--- TRY IT ---
Transcribe every line of the material below without change, apart from dropping the pictures.
----
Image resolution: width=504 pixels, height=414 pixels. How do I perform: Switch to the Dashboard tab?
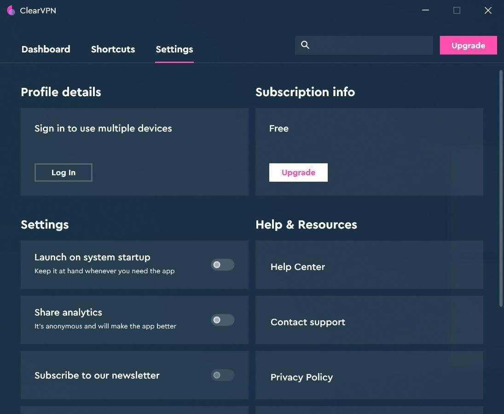pos(46,49)
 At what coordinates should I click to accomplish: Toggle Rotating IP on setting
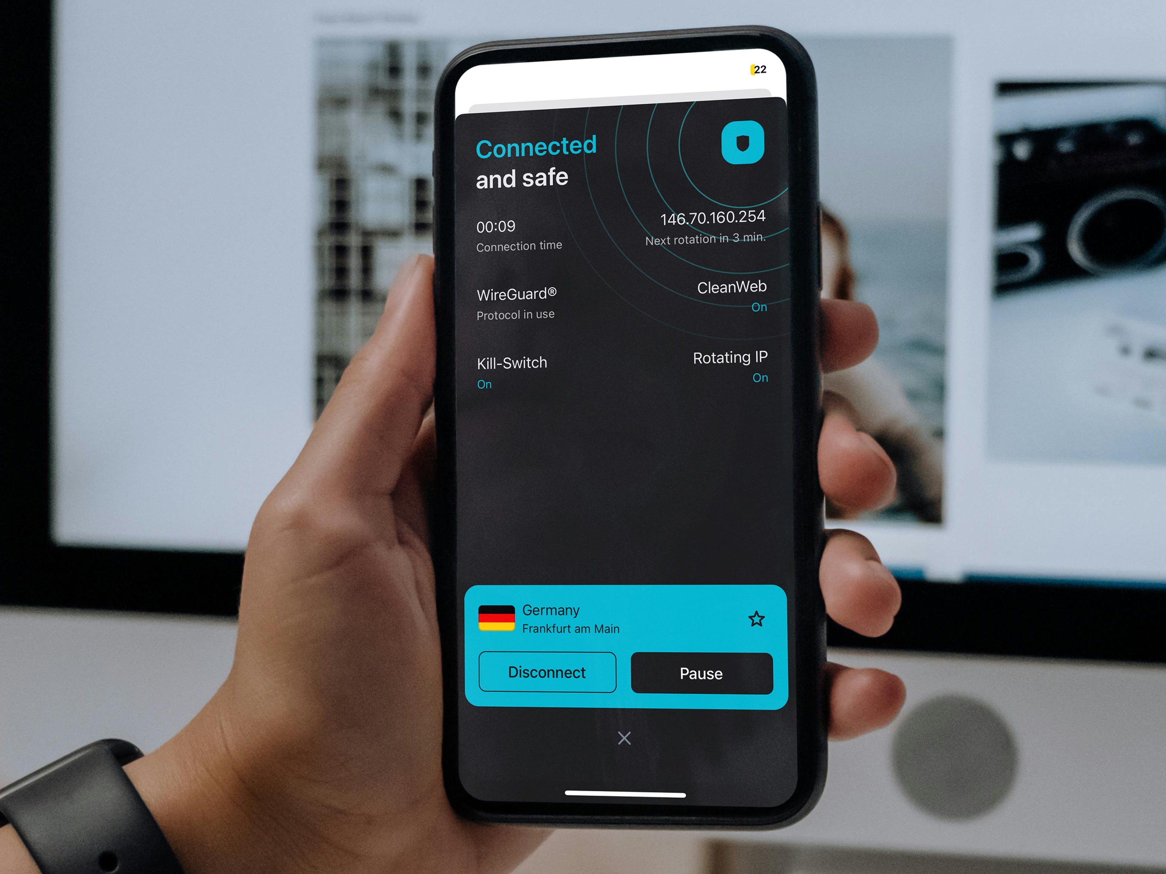[734, 367]
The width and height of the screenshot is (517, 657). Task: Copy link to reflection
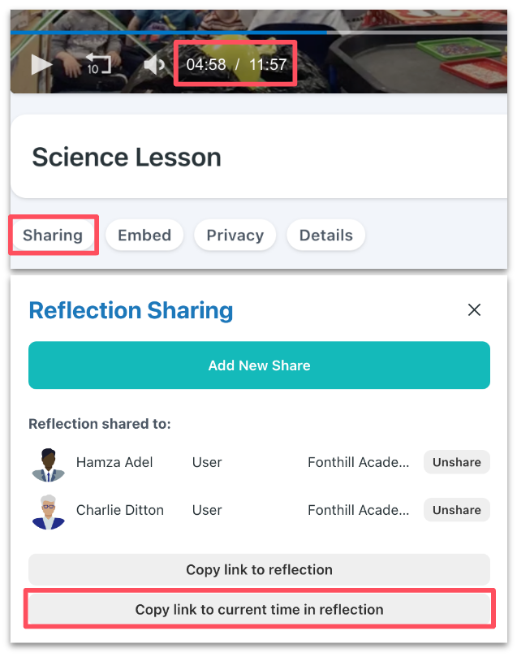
----
--- TASK ANSWER ---
Image resolution: width=504 pixels, height=414 pixels. How do I perform: Switch to the Dashboard tab?
pos(46,49)
 At what coordinates should I click to accomplish: Toggle Rotating IP on setting
[734, 367]
The width and height of the screenshot is (517, 657). Task: Copy link to reflection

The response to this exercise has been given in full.